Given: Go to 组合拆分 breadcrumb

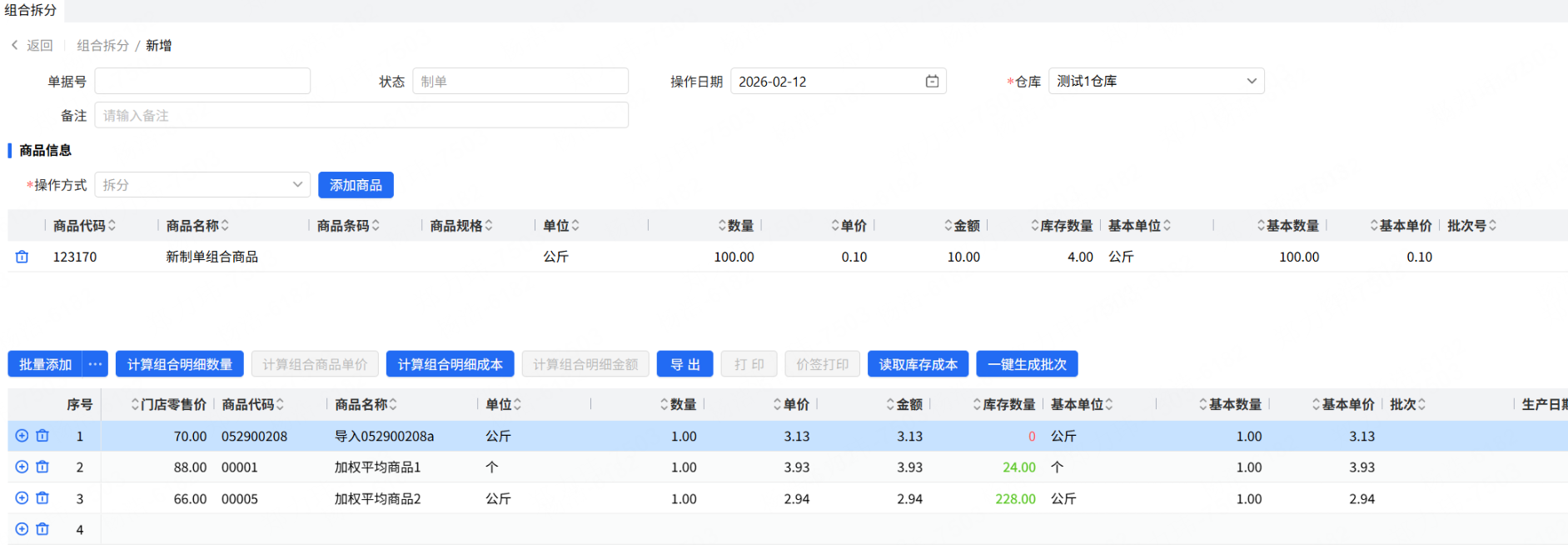Looking at the screenshot, I should tap(103, 45).
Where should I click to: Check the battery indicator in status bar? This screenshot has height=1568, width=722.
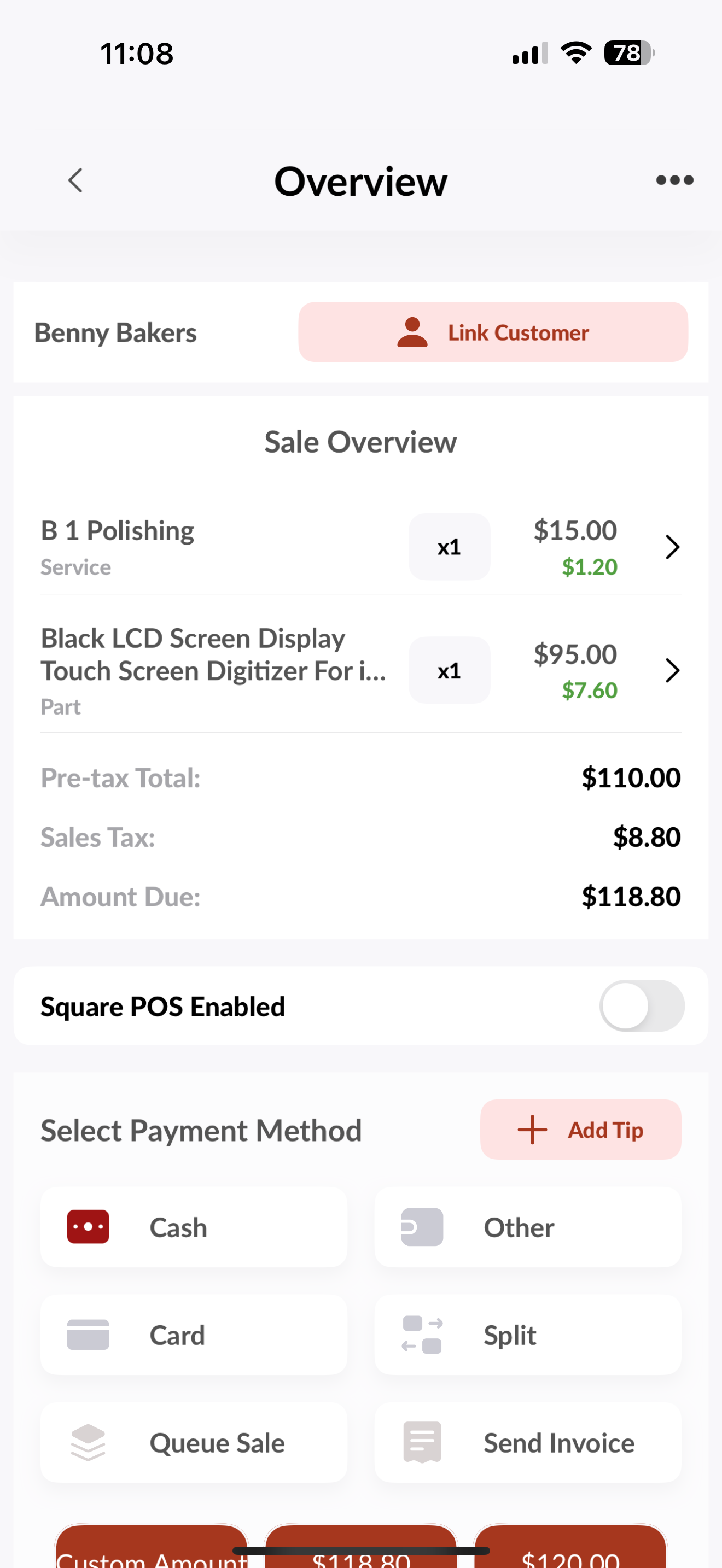(629, 53)
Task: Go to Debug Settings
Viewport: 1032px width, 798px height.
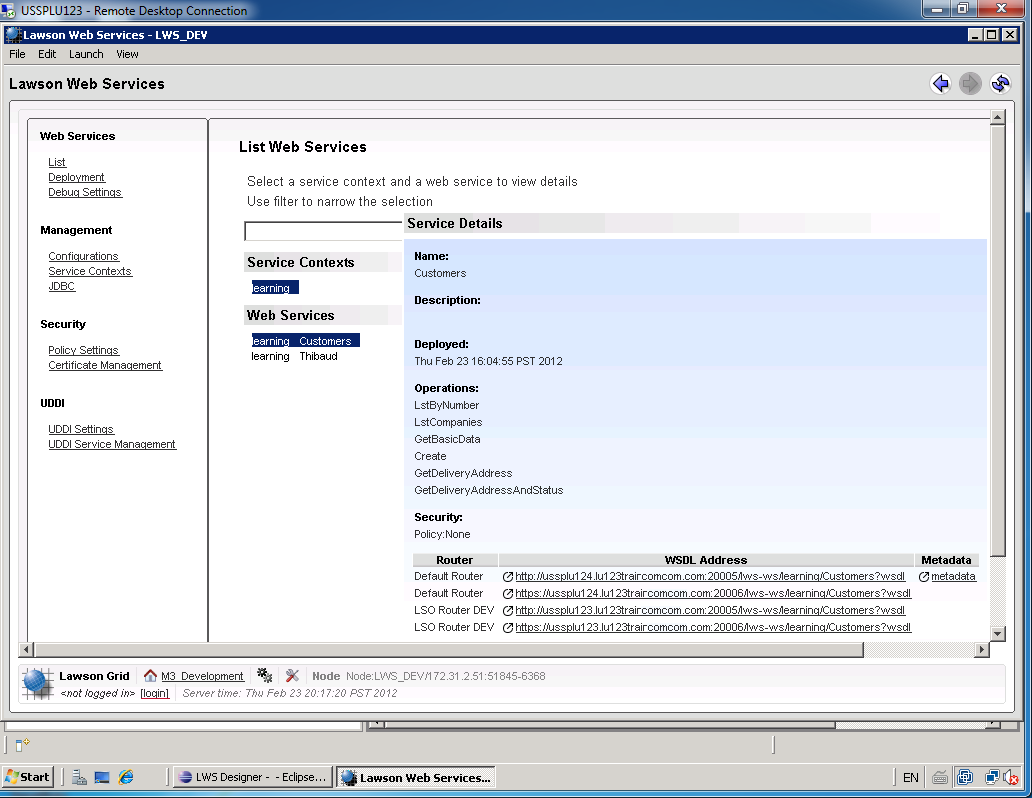Action: (x=85, y=192)
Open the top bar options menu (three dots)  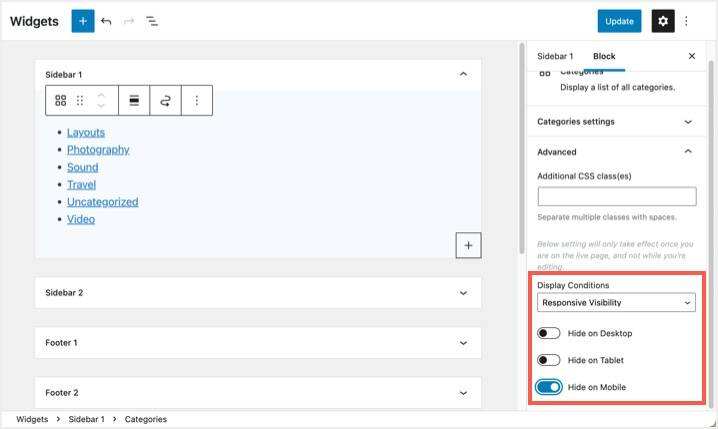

= = =

* _WHAT YOU NEED TO DO_:
Render every line above as a numbered list, skipping any blank lines and leaving the pictures out.

* _EXPECTED OUTPUT_:
1. Given: Go to 组合拆分 breadcrumb
2. Looking at the screenshot, I should tap(103, 45).
3. Where should I click to: Check the battery indicator in status bar? This screenshot has height=1568, width=722.
4. (629, 53)
5. Task: Go to Debug Settings
6. Viewport: 1032px width, 798px height.
7. Action: (x=85, y=192)
8. Open the top bar options menu (three dots)  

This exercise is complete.